It usually takes not one, but a series of mistakes to get yourself in serious trouble.
One of our barn walls is pushed out a little bit to far from the cinder blocks it rest on. This is the result of stacking to much hay against it.
I bought a chain rated for 850 pounds and wrapped it around a beem. I braced my pickup truck, attached a comealong to it, and atached the chain to the comealong.
I’ll just pull the wall back into place. Simple.
Of course I was probably well over the 850 pound limit, but hey , they always make these chains stronger than they say, don’t they?
The chain snapped and came flying towards me. I narrowly avoided decapitation, as the wicked dent in the side of my truck attests to the force of the chain’s reflex manuever.
I cleaned up after stupidity and went up to the house.
Mrs. Scylla pointed out that my leg was bleeding.
Embedded in the meat to the right of my left shin was a piece of the link from the broken chain. It was in there about half an inch. Didn’t hurt at all.

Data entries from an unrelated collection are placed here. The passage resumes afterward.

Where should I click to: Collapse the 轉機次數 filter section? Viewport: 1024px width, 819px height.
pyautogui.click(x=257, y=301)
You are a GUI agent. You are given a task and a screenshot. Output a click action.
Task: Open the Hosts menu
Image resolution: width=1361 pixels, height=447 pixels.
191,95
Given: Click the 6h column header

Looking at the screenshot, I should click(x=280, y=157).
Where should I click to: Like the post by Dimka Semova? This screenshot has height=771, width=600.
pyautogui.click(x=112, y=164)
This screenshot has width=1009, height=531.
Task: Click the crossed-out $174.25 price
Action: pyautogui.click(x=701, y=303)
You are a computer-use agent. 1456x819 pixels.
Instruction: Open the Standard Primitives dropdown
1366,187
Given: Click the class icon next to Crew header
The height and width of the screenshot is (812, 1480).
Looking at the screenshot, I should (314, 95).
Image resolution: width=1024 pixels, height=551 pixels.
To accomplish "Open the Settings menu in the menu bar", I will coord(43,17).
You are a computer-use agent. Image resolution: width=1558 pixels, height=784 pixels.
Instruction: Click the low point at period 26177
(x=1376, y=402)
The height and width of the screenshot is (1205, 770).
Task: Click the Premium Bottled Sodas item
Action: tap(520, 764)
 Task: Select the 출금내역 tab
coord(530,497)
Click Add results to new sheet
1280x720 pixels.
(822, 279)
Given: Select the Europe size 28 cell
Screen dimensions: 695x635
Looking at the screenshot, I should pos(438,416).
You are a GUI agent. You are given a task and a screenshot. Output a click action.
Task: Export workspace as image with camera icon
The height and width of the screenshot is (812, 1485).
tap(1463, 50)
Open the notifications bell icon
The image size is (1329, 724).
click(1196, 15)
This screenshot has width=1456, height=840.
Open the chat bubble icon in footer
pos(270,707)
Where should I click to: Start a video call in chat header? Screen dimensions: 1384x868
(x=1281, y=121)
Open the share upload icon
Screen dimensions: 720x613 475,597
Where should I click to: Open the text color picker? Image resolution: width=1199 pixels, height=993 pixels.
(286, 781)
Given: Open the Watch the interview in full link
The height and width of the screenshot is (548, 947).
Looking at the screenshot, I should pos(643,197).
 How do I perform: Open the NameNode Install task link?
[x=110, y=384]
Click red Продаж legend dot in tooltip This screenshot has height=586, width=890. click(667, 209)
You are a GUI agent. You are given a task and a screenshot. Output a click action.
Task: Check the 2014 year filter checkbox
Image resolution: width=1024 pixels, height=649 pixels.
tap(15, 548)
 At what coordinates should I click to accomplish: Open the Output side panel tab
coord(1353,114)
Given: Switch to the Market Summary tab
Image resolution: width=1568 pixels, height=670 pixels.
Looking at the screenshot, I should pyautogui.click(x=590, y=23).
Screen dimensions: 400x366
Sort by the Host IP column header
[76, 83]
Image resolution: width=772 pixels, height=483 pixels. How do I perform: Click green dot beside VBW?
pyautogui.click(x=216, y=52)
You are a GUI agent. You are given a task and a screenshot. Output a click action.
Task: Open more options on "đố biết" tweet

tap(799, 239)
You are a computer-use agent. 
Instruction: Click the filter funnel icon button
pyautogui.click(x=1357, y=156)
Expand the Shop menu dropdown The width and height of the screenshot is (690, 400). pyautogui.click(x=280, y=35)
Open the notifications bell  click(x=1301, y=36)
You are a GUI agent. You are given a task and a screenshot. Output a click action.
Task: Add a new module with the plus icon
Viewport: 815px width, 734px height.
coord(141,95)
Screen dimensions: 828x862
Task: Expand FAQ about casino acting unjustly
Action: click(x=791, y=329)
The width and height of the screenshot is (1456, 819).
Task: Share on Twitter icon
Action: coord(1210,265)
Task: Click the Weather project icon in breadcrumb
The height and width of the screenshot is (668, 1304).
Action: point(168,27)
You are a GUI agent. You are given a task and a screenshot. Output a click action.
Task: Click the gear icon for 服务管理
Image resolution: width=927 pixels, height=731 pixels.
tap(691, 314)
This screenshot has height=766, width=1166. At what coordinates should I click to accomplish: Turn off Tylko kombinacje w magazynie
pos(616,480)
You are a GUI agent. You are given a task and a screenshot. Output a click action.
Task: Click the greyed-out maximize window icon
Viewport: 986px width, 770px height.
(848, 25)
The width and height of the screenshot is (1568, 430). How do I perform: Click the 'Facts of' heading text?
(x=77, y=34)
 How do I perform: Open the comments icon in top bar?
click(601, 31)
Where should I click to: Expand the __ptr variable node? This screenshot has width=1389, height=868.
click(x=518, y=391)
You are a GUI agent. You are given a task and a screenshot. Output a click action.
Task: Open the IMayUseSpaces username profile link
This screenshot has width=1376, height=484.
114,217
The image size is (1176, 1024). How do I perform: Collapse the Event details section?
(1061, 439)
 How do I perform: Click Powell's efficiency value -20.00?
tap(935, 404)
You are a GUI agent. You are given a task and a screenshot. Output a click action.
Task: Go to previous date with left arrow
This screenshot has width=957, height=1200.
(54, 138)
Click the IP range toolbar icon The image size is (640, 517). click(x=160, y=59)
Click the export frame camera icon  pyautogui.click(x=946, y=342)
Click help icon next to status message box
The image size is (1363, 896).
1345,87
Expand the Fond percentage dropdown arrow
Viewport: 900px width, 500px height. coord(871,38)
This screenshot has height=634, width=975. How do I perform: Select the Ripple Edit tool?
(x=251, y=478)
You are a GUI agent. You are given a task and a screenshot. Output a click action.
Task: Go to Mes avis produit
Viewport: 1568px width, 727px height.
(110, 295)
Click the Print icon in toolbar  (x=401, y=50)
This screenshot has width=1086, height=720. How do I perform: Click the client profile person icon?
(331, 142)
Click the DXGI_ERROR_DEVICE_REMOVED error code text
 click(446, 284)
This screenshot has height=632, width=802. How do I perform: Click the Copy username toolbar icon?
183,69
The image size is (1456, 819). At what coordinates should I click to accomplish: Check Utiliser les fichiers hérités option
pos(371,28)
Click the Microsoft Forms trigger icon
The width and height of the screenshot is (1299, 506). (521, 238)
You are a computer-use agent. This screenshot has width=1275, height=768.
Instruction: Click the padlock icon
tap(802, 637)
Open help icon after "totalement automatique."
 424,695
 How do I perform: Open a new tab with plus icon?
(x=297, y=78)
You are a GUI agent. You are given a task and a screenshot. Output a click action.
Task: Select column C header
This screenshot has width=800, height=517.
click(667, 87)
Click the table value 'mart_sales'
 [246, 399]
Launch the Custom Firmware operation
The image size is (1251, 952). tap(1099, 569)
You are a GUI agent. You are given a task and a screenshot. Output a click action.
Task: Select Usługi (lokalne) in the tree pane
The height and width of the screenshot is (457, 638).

Well, I’ll just pull this out.
Then it really started to bleed, and I mean it started to bleed in a way that made me wonder just how much blood I had to spare.
On the way to the hospital pressing a paper towel against m shin as hard as I could, with my daughter screaming in the back, and my wife screaming in the front that I was ruining the upholstery in her Durango, and later at the hospital while I was geting my tetanus shot, I was able to relfect on the follies of exceeding breaking strain, and the reason why there are such things as load limits. I also learned that is generally a bad idea to yank foreign objects out of your body once they’ve become embedded there.
Now that I think of it, the wall could have fallen on me, or the roof collapsed. I could have been hit with the chain and killed. The truck could have slid and crushed me. I had no business attempting a dangerous and professional job as an underequipped and ignorant amateur.
In summation, I am one lucky dumb motherfucker.